In contrast most company projects seem to be run "centralized."  Mostly I've found accounts of a main branch with release branches for past releases and maybe a few feature branches.  You can work code reviews into a process like this.  Some systems support preventing check ins without code reviews.  Other people just make it part of the "process."  But in general, people are trusted to be making the right changes in the right way, so the control required in OSS projects isn't as strictly needed here.  You trust your own employees.

I suppose I should mention quickly that my words "centralized" and "distributed" DO line up with the differences between Distributed and Centralized Source Control Systems (like Mercurial vs.

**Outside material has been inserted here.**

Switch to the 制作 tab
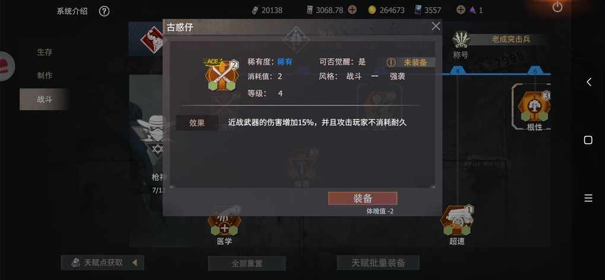The height and width of the screenshot is (280, 605). point(44,76)
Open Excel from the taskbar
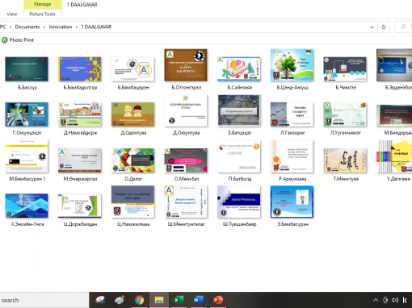 179,300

Subversion), but you can still use a Centralized Source Control System and work in a "distributed" fashion by using patches.

There are lots of reasons why you might work one way or the other.  But I still have a hard time figuring out what's right for me.  This could be because my requirements are unusual.  I'm not sure why they would be, but I haven't found other people worrying about them.  This makes me think either my requirements are very special, or they're crazy and I'm missing something.

Briefly, here's what I'm dealing with.  I have a number of different people working on the same application, but they are all working on un-related or only loosely related features.  We have frequent and regular releases of the application being done.  We try to target features for the appropriate release, but its incredibly hard to know if a feature will really be "done" on time.  Features get pushed back when:
  1. They under go dramatic changes when it reaches completion and users try to put it through its paces
  2. The development takes longer than expected
  3. The developer gets pulled off and placed on another feature
  4. The feature gets put on hold for "business reasons"
If everyone is working on all this stuff in the "main" branch and integrating continuously, what do we do when one feature is not ready to release but the rest are?  The changes are all tangled up in the same branch now and there is no easy way to un-tangle them.

The only answer seems to be doing any "non-trivial" work in Feature Branches.

But feature branches pose whole challenges of their own!  If you're writing Mercurial, then feature branches are no problem.  If you're developing a website with a database then feature branches are a bit harder, because you have to create a new database and fill it with test data.  But if you're developing an enterprise application with a complicated database (which can't just be loaded with generated test data) that talks to other databases (with linked servers and service broker) and has a large number of supporting services many of which depend on OTHER 3rd party licensed services; then what?  In that case, creating the full application environment for each feature branch is actually impossible.  And creating a partial environment is certainly not easy.

But it is precisely because of all of this complexity that we want the isolation!  But the complexity makes the isolation difficult (if it's even possible, which I'm not sure of yet) and time consuming.  I love paradox!

Perhaps you're saying to yourself, "Maybe you wont be able to actually run the app and do everything it can do in your feature branch, but surely the code is written so all these things that depend on other things are nicely abstracted so that you WILL be able to run the unit tests!"  Um, no.  Sorry.  It pains me to admit it, but I'm afraid that isn't the case just yet.

So where does that leave me?  Well, I want to implement continuous integration to reduce the integration issues and make releasing easier, but I also want the flexibility to develop features independently so they don't prevent other features from being released, but my environment is so ridiculous that I can't figure out how to set it up so feature branches are fast and easy to create (and more importantly useful).

So, can you help me?  Do you have any of these problems?  Have you managed to mitigate any of these problems?  Am I missing something?